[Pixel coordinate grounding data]
[Start of section]
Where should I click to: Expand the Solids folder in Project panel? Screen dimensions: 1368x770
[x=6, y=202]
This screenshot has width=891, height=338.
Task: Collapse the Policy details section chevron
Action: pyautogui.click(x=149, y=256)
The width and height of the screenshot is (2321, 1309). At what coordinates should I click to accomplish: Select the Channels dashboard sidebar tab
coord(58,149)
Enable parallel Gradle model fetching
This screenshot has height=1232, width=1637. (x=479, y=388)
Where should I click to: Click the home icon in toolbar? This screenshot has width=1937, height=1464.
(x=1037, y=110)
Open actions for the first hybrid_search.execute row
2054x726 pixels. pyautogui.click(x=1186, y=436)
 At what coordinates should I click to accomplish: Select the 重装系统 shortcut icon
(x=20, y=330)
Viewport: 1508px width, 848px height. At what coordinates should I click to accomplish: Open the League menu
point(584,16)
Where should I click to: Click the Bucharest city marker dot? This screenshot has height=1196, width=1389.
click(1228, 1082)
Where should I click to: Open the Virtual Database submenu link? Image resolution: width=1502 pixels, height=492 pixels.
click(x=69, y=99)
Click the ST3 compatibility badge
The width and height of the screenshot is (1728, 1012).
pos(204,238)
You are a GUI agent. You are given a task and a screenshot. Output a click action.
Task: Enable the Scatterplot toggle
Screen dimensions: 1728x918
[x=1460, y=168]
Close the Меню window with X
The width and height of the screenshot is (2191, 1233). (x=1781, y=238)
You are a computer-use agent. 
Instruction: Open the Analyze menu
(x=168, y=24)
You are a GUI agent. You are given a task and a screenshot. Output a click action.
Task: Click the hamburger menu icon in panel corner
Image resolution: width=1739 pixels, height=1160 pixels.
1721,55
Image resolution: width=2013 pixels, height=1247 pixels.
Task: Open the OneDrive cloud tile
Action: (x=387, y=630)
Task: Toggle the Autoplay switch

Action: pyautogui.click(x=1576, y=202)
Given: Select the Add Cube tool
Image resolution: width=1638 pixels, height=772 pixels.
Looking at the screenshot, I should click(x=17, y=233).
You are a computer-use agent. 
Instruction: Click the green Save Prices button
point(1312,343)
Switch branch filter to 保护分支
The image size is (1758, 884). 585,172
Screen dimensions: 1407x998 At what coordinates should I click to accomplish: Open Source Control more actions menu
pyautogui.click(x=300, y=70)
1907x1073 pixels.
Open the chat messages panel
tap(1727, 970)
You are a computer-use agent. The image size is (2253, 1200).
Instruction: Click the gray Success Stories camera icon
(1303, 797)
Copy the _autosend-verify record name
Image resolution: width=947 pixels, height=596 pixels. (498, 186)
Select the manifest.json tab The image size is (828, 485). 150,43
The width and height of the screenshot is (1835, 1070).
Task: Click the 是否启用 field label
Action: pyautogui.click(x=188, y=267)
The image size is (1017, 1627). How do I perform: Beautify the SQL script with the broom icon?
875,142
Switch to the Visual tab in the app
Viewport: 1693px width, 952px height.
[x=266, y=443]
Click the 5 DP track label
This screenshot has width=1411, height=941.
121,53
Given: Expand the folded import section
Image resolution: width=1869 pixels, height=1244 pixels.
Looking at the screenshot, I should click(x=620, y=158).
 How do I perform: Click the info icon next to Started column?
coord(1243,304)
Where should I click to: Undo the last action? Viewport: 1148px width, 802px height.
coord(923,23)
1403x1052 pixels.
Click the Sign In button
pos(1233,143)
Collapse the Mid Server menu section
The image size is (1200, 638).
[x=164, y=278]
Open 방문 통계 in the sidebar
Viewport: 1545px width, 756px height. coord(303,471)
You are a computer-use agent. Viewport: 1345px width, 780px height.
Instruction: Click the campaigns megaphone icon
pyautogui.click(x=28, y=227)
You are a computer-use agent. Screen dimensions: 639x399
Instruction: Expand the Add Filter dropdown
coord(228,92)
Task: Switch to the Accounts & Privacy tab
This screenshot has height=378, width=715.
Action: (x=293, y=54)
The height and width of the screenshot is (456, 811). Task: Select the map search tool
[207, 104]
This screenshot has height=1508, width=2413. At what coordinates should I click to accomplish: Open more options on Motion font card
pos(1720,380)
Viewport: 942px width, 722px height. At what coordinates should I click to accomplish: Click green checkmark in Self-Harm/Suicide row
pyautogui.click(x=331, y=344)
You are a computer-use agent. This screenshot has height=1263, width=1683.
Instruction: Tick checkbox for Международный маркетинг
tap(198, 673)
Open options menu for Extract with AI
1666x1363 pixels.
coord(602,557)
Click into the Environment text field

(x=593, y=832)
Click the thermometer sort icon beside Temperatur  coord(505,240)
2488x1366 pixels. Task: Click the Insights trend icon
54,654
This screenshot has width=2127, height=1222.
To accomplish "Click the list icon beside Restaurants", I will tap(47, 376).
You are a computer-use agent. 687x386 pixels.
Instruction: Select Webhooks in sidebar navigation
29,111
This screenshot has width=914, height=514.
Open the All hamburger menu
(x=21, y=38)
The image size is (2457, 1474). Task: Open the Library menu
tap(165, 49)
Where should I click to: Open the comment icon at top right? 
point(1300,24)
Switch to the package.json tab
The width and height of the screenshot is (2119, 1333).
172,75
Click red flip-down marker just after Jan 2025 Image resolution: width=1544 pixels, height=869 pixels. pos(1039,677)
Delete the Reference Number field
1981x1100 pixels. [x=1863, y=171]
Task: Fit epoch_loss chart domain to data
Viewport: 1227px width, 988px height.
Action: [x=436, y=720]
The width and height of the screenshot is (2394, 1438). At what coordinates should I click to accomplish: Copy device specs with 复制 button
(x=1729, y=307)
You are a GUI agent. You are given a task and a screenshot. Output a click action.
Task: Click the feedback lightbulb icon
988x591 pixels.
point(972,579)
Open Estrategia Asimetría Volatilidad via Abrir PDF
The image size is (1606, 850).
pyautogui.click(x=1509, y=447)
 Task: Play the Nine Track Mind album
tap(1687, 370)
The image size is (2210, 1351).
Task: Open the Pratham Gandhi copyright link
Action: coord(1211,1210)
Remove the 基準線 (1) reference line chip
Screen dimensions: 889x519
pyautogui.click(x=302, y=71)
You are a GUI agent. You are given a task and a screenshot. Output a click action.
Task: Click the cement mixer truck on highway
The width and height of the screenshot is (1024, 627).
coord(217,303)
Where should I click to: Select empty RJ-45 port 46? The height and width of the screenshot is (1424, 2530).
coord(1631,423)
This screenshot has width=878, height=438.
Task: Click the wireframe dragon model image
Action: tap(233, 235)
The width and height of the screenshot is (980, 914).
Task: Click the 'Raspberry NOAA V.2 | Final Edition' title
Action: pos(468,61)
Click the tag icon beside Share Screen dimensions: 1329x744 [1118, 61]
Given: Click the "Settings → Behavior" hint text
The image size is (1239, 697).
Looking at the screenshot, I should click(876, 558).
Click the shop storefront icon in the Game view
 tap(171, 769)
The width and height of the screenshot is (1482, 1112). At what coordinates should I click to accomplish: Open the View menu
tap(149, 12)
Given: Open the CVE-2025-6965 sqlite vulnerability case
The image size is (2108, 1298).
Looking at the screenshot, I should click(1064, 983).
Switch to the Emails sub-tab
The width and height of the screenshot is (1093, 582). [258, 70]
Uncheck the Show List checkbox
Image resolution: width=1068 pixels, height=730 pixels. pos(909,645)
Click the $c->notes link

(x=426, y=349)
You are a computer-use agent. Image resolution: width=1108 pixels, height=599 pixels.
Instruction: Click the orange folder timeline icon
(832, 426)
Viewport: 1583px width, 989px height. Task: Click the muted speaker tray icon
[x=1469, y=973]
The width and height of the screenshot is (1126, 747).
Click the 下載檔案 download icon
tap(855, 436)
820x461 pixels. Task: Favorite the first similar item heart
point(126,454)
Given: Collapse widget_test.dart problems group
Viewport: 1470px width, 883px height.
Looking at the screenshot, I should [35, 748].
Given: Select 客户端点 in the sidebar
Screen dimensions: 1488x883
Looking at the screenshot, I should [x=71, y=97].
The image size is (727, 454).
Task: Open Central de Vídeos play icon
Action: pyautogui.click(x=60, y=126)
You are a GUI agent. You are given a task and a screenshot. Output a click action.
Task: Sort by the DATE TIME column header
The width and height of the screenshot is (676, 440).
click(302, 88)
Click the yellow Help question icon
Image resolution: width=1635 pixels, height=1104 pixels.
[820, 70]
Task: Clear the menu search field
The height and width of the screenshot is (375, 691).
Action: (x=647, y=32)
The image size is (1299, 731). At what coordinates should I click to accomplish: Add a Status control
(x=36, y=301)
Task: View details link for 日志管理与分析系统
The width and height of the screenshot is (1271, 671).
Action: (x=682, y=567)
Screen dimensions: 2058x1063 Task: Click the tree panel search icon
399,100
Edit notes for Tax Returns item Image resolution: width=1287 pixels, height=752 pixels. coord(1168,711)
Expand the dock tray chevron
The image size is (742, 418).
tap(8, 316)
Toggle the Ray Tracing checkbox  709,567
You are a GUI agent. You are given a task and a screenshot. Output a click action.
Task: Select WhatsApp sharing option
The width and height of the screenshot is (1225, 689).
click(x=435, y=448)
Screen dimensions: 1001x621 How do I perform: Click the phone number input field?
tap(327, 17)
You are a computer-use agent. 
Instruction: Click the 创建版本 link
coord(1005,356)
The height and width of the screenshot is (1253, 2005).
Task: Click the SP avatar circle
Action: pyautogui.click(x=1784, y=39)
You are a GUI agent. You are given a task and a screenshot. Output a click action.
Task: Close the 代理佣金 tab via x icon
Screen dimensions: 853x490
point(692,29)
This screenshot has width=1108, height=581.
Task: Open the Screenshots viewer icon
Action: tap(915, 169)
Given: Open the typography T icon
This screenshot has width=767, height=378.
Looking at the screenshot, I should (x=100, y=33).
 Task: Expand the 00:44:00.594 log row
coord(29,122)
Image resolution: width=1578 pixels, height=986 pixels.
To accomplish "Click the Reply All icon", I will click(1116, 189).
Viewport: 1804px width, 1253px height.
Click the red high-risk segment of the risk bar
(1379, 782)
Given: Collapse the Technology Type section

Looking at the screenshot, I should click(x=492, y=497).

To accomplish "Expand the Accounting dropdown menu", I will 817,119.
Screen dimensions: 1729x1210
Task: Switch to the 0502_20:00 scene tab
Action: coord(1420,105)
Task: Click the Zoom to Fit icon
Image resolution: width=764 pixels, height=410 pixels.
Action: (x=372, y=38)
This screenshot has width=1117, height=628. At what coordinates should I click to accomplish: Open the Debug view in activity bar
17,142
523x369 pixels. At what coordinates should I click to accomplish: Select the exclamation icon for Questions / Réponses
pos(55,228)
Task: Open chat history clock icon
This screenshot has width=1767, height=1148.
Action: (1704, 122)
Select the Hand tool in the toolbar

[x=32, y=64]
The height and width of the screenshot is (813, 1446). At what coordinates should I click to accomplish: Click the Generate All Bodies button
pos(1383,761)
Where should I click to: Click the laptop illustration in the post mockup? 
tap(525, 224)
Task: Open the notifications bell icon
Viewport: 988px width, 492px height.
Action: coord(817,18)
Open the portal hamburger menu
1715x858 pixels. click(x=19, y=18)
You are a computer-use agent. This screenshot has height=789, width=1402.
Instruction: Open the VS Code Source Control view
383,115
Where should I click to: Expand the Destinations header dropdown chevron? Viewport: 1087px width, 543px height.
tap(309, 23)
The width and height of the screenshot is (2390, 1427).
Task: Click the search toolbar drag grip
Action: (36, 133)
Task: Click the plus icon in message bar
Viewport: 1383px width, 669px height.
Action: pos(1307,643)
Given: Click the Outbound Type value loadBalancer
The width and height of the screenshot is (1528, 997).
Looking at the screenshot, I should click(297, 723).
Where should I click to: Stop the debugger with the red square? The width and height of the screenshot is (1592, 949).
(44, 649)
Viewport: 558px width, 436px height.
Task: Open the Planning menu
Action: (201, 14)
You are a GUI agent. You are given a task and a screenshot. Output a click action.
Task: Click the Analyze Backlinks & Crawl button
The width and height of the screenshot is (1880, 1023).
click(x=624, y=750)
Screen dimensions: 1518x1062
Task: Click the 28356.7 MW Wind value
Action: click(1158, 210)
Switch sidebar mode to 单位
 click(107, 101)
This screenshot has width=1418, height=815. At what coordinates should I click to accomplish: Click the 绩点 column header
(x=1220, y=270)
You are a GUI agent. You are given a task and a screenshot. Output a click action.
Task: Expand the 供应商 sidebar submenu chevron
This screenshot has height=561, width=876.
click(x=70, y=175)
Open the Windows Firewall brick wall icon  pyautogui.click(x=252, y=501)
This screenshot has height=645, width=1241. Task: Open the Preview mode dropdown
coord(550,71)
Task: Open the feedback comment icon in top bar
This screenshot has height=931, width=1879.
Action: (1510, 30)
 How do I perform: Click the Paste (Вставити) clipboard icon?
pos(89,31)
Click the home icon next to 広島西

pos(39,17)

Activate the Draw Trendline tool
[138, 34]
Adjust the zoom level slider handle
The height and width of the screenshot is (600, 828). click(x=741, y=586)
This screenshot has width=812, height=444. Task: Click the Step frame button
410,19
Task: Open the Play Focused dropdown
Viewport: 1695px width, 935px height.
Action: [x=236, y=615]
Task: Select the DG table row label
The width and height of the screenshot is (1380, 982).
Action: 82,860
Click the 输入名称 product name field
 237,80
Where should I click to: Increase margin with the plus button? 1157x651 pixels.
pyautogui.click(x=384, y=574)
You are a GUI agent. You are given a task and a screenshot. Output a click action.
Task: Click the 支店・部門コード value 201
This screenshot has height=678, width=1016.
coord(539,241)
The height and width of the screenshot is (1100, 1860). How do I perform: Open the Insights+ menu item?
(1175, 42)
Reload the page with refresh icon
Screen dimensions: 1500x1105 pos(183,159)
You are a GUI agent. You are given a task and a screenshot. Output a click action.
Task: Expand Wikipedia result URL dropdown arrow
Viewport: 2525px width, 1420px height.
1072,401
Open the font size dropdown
[End of section]
Instructions for the task: Which lines above contain "feedback"? Show each of them.

Response below:
Task: Click the feedback lightbulb icon
Task: Open the feedback comment icon in top bar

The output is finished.